## What the exercise asks:
Beginning with the line that contains "Click the arrow chevron on Search button", write out each remaining line of the records below exactly. Do not copy any picture.

## Data in this exercise:
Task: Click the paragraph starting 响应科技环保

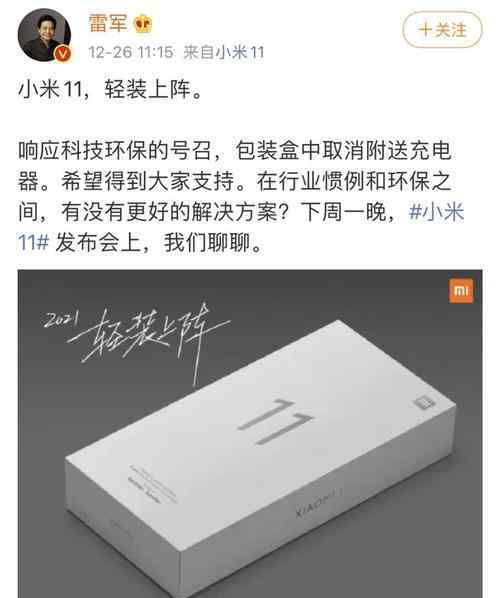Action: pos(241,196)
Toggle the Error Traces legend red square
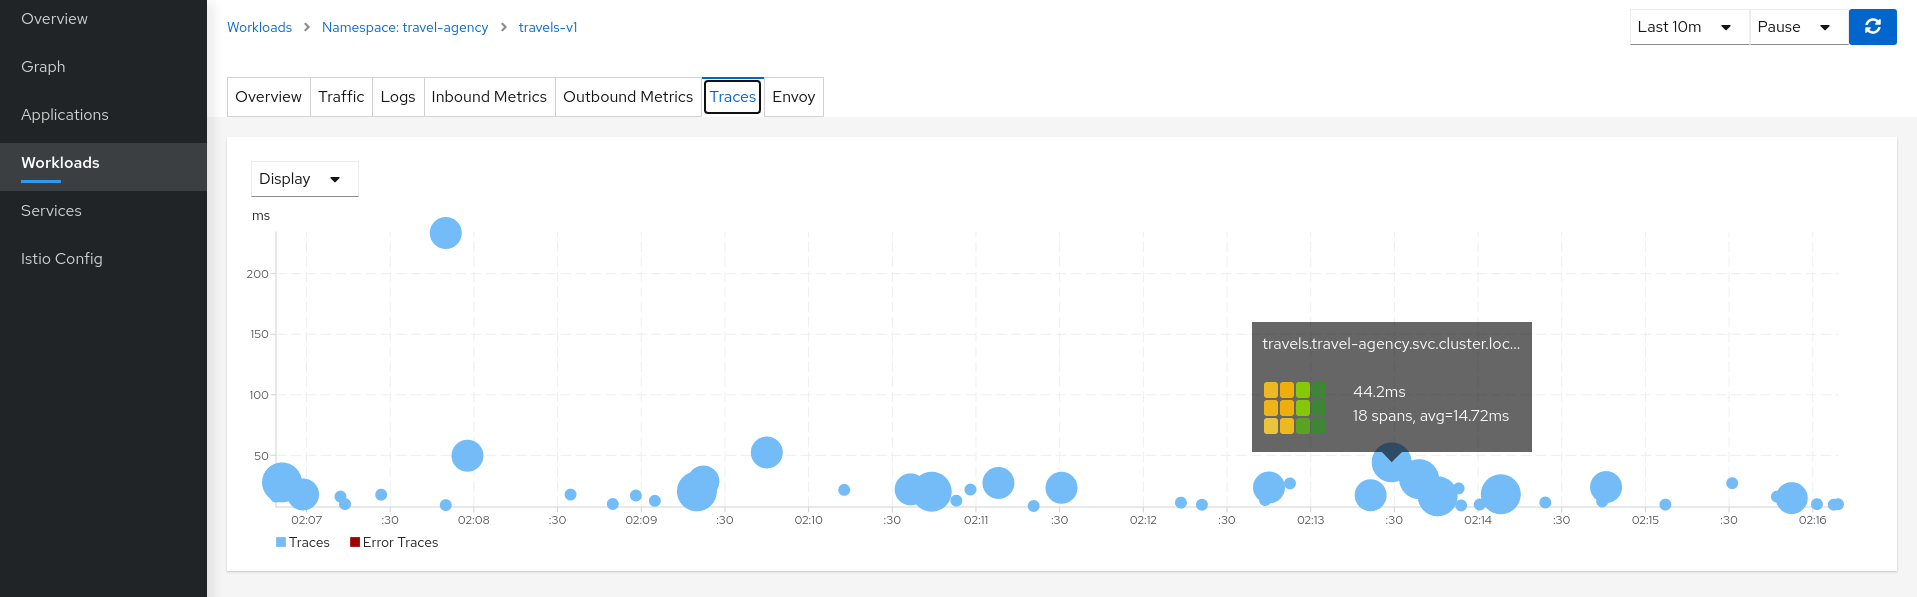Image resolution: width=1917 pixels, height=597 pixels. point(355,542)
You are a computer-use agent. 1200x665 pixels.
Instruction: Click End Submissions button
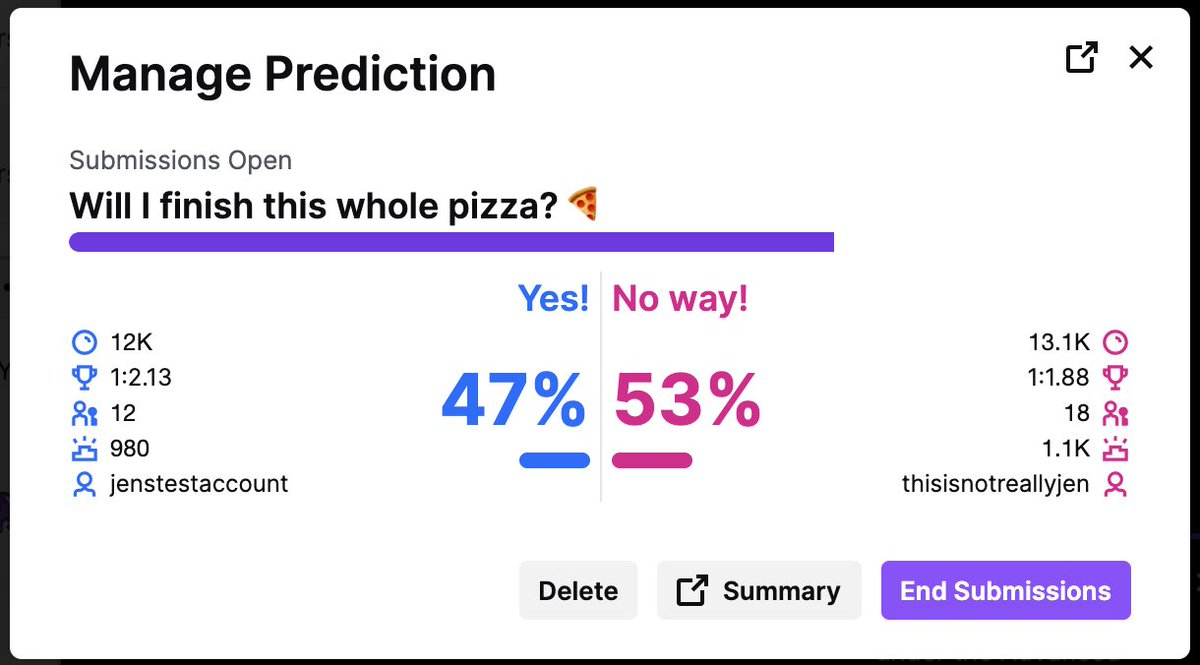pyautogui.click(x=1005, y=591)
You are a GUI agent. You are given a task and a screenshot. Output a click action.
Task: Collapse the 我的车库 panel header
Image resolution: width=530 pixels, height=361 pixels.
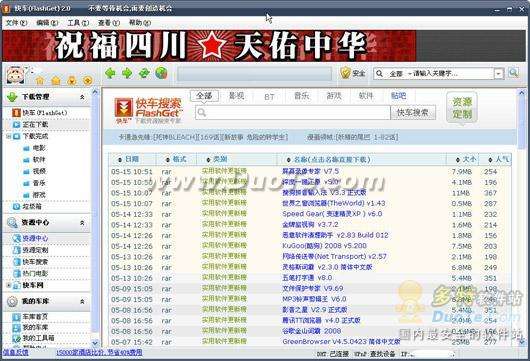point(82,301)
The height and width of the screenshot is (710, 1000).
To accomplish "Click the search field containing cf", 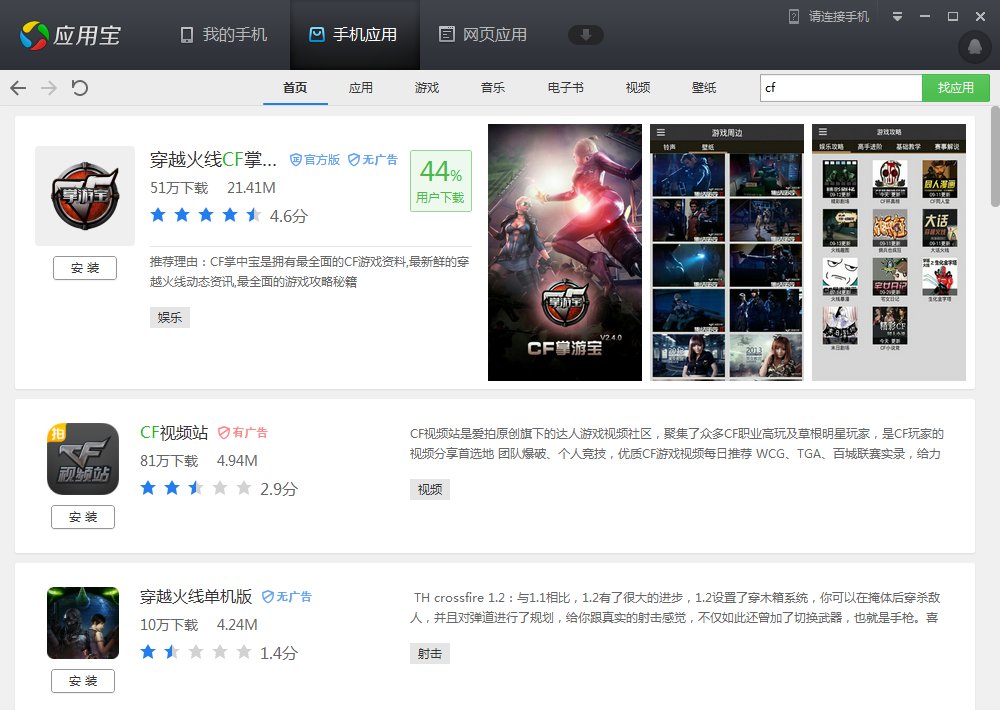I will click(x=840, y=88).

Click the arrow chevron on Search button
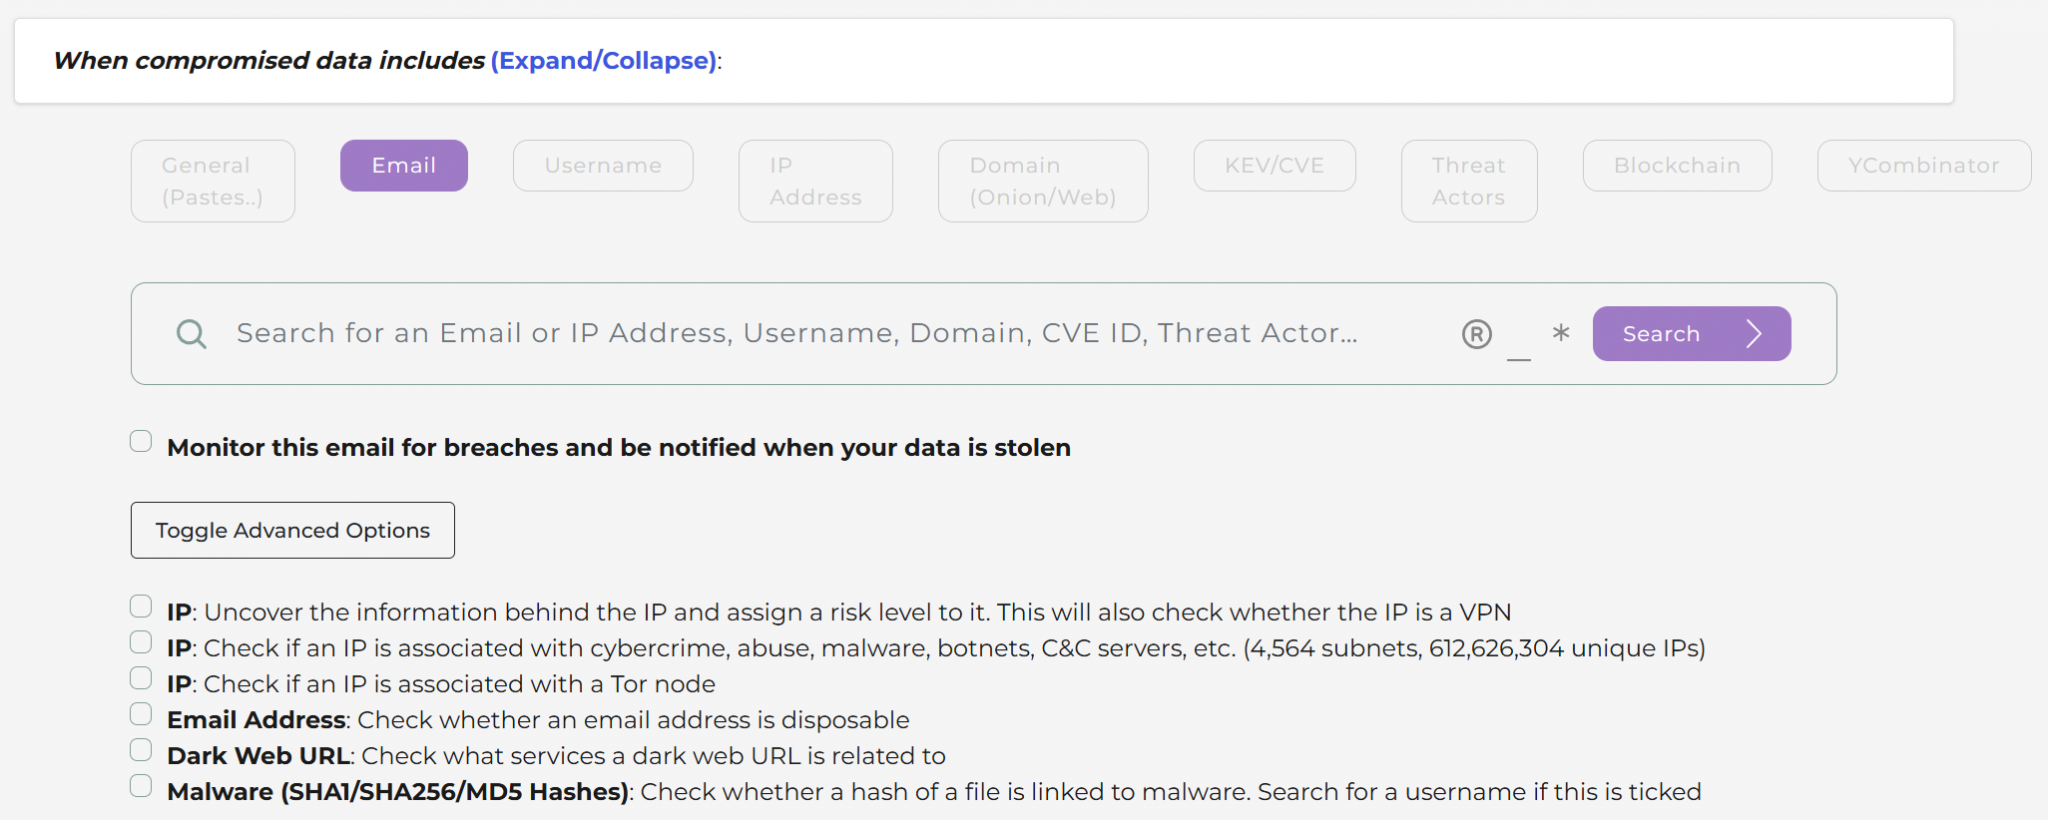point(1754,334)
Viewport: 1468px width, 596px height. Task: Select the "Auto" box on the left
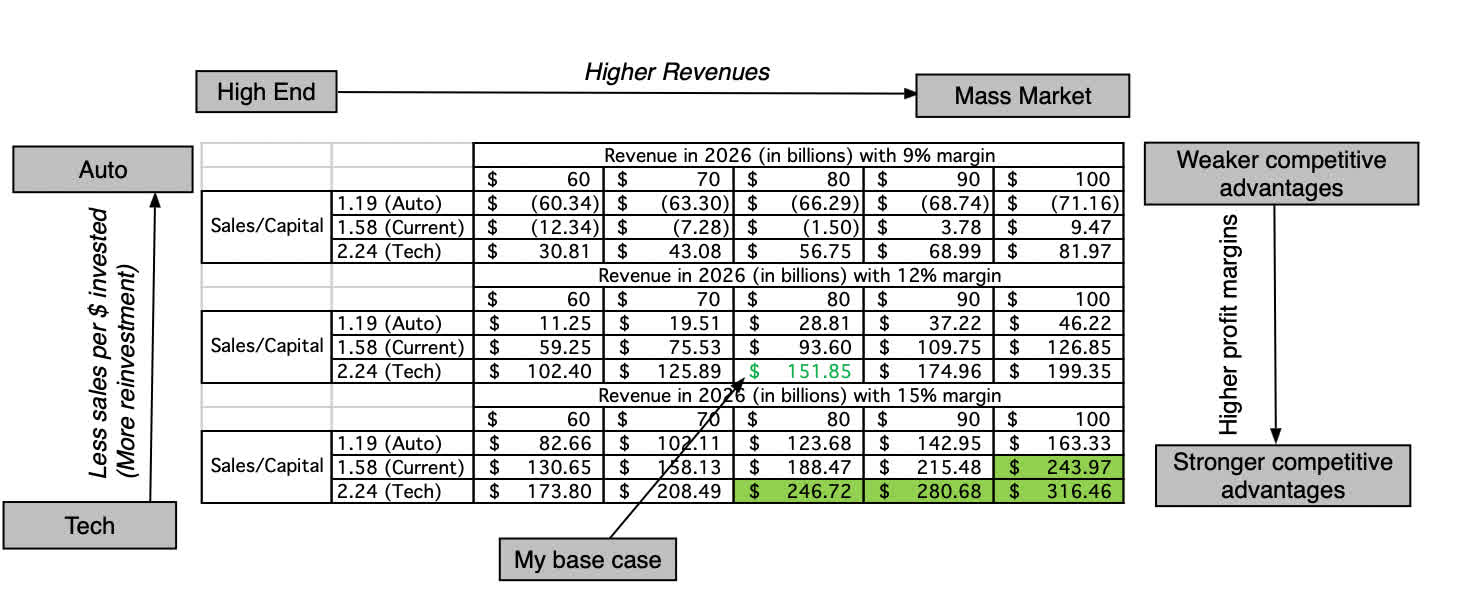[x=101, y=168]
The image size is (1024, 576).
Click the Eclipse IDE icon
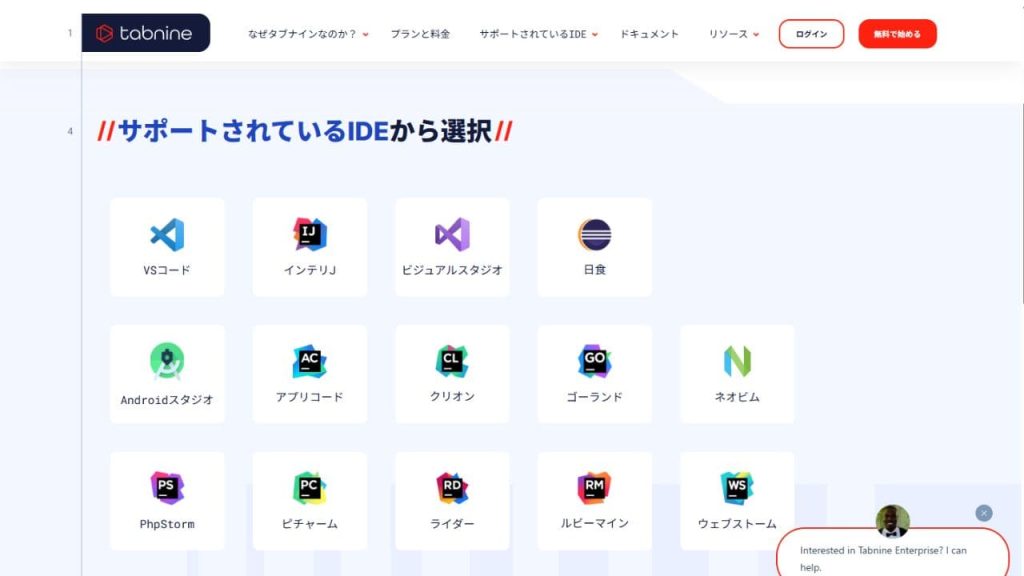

## Problem solution:
Click the arrow chevron on Search button
point(1754,334)
Viewport: 1468px width, 596px height. Task: Select the "Auto" box on the left
[x=101, y=168]
The image size is (1024, 576).
Click the Eclipse IDE icon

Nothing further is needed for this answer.